- _What you are asked to do_
Quote exactly and only this range of lines in the data below: the line that holds "Kartong /Papp (94, 916)" to the line that holds "Övrigt (77, 1037)", both included.
::::::::
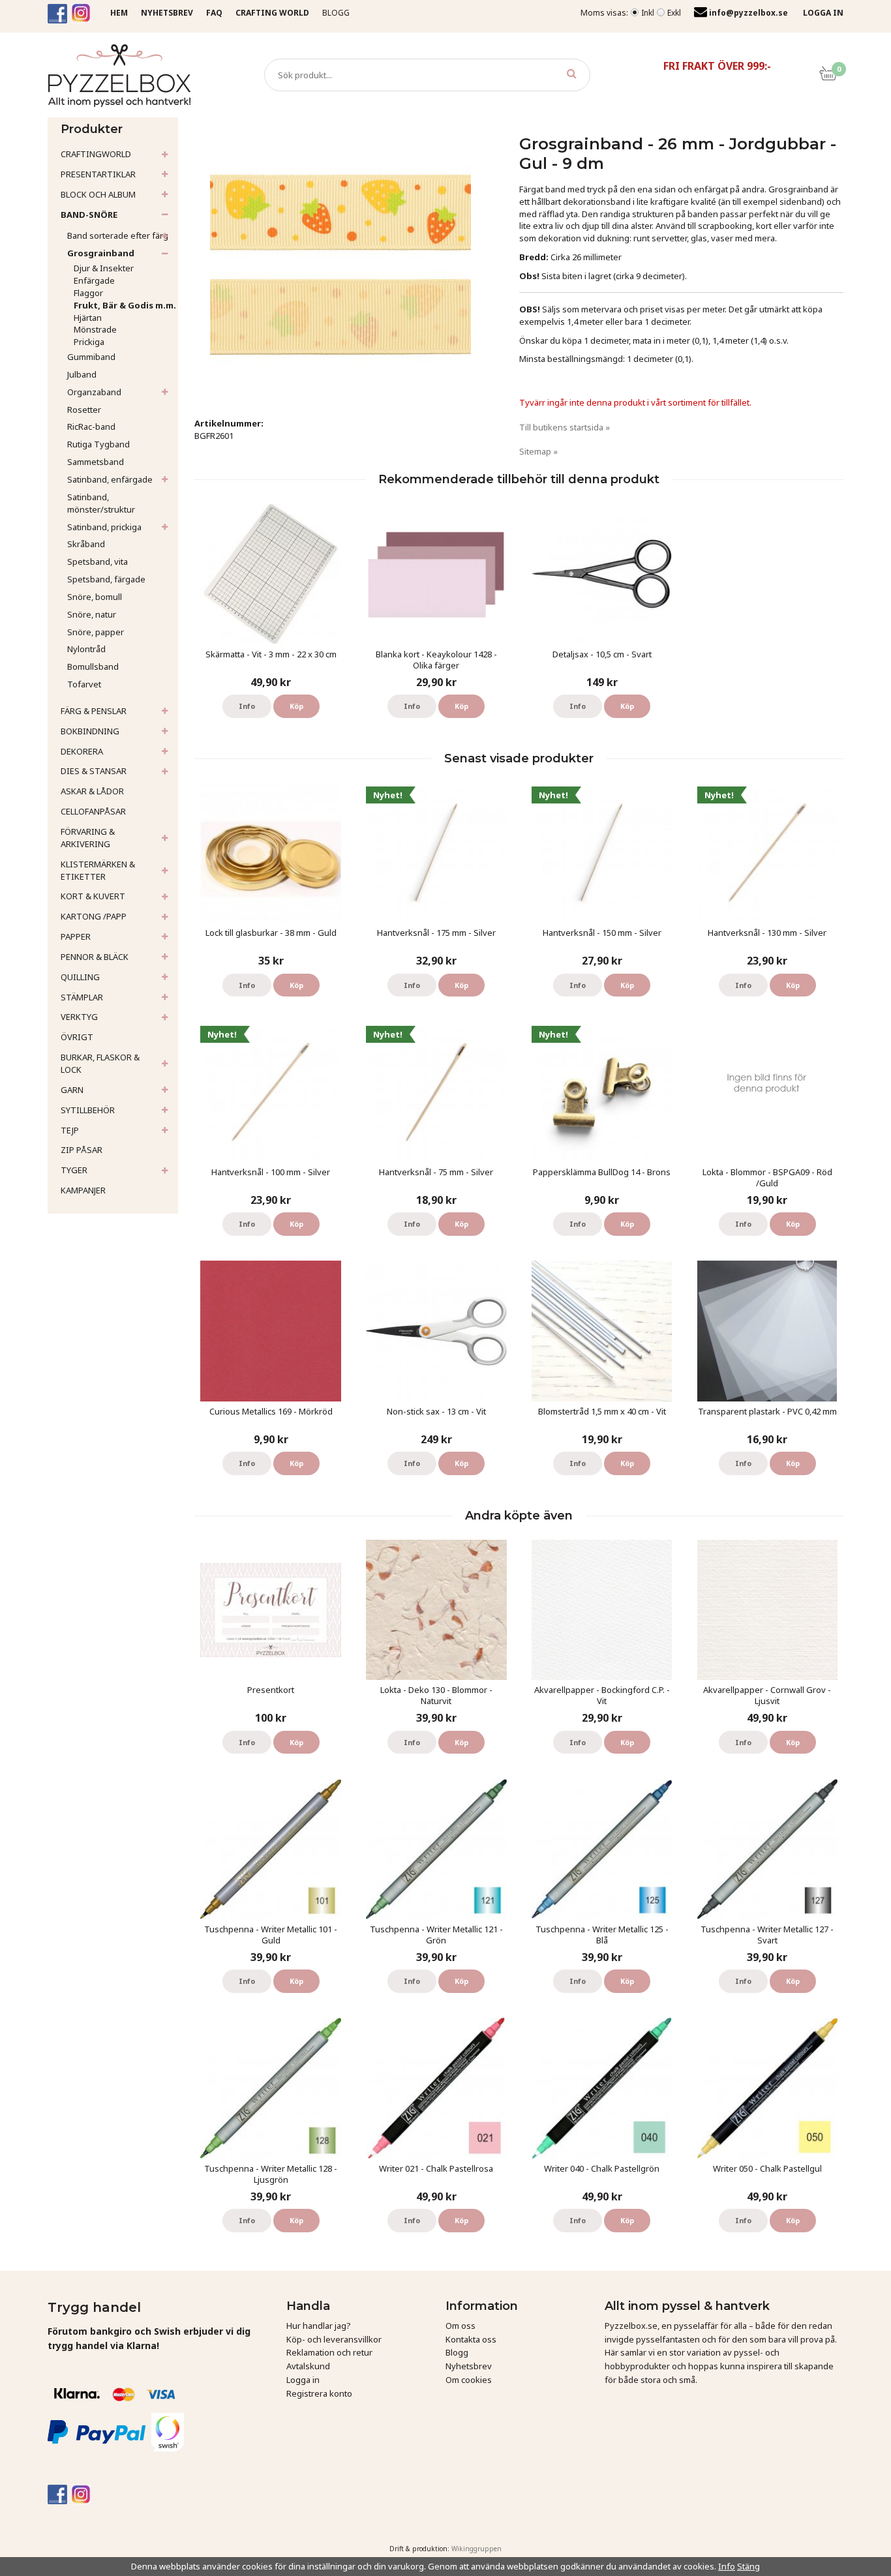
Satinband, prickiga (104, 527)
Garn (72, 1090)
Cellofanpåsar (93, 811)
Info (247, 706)
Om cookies (469, 2380)
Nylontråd (86, 649)
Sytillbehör (88, 1110)
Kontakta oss (471, 2339)
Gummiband (91, 357)
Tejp (70, 1130)
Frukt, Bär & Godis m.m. (125, 305)
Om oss (461, 2325)
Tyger (74, 1170)
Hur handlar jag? (318, 2325)
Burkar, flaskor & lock (100, 1063)
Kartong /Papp (94, 916)
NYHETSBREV (167, 12)
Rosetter (84, 409)
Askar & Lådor (92, 791)
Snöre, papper (95, 632)
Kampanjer (83, 1190)
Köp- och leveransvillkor (334, 2339)
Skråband (86, 544)
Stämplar (82, 997)
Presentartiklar (98, 174)
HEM (119, 12)
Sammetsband (95, 462)
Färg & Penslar (94, 711)
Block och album (98, 194)
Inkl (647, 12)
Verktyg (79, 1017)
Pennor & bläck (94, 957)
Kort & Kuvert (93, 896)
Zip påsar (81, 1150)
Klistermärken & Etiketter (98, 870)
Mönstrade (95, 329)
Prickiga (89, 342)
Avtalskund (308, 2366)
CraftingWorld (96, 154)
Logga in (303, 2380)
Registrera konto (319, 2393)
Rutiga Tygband (98, 444)
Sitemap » (538, 451)
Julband (82, 374)
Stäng (748, 2566)
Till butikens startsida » (564, 427)
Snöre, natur (91, 614)
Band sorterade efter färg (117, 235)
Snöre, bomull (94, 597)
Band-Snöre (89, 214)
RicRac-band (91, 426)
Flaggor (88, 293)
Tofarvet (84, 684)
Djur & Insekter (104, 268)
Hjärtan (88, 317)
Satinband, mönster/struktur (101, 503)
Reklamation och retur (329, 2352)
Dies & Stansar (94, 771)
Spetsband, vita (97, 561)
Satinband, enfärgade (110, 479)
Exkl (674, 12)
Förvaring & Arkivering (88, 838)
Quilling (80, 977)
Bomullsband (93, 666)
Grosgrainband (100, 253)
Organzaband (94, 392)
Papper (76, 936)
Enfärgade (94, 280)
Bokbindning (90, 731)
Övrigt (77, 1037)
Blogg (336, 12)
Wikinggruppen (476, 2548)
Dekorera (82, 751)
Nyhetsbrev (469, 2366)
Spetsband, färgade (106, 579)
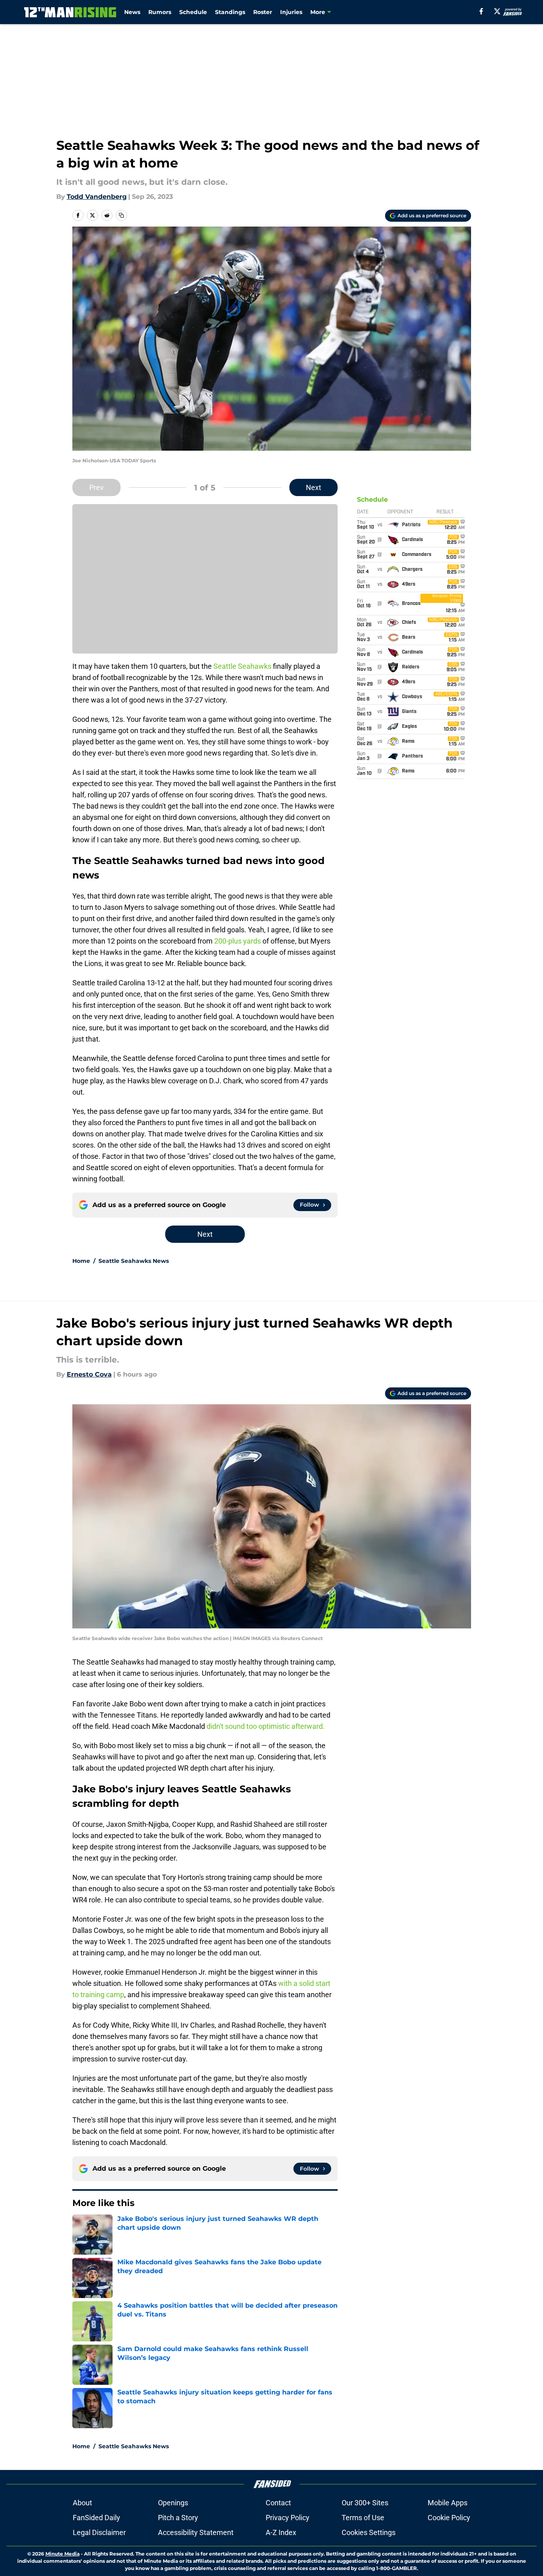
::::::::
- _Result of the exercise_
Kartong /Papp (94, 916)
NYHETSBREV (167, 12)
Rosetter (84, 409)
Askar & Lådor (92, 791)
Snöre, papper (95, 632)
Kampanjer (83, 1190)
Köp- och leveransvillkor (334, 2339)
Skråband (86, 544)
Stämplar (82, 997)
Presentartiklar (98, 174)
HEM (119, 12)
Sammetsband (95, 462)
Färg & Penslar (94, 711)
Block och album (98, 194)
Inkl (647, 12)
Verktyg (79, 1017)
Pennor & bläck (94, 957)
Kort & Kuvert (93, 896)
Zip påsar (81, 1150)
Klistermärken & Etiketter (98, 870)
Mönstrade (95, 329)
Prickiga (89, 342)
Avtalskund (308, 2366)
CraftingWorld (96, 154)
Logga in (303, 2380)
Registrera konto (319, 2393)
Rutiga Tygband (98, 444)
Sitemap » (538, 451)
Julband (82, 374)
Stäng (748, 2566)
Till butikens startsida » (564, 427)
Snöre, natur (91, 614)
Band sorterade efter färg (117, 235)
Snöre, bomull (94, 597)
Band-Snöre (89, 214)
RicRac-band (91, 426)
Flaggor (88, 293)
Tofarvet (84, 684)
Djur & Insekter (104, 268)
Hjärtan (88, 317)
Satinband, mönster/struktur (101, 503)
Reklamation och retur (329, 2352)
Dies & Stansar (94, 771)
Spetsband, vita (97, 561)
Satinband, enfärgade (110, 479)
Exkl (674, 12)
Förvaring & Arkivering (88, 838)
Quilling (80, 977)
Bomullsband (93, 666)
Grosgrainband (100, 253)
Organzaband (94, 392)
Papper (76, 936)
Enfärgade (94, 280)
Bokbindning (90, 731)
Övrigt (77, 1037)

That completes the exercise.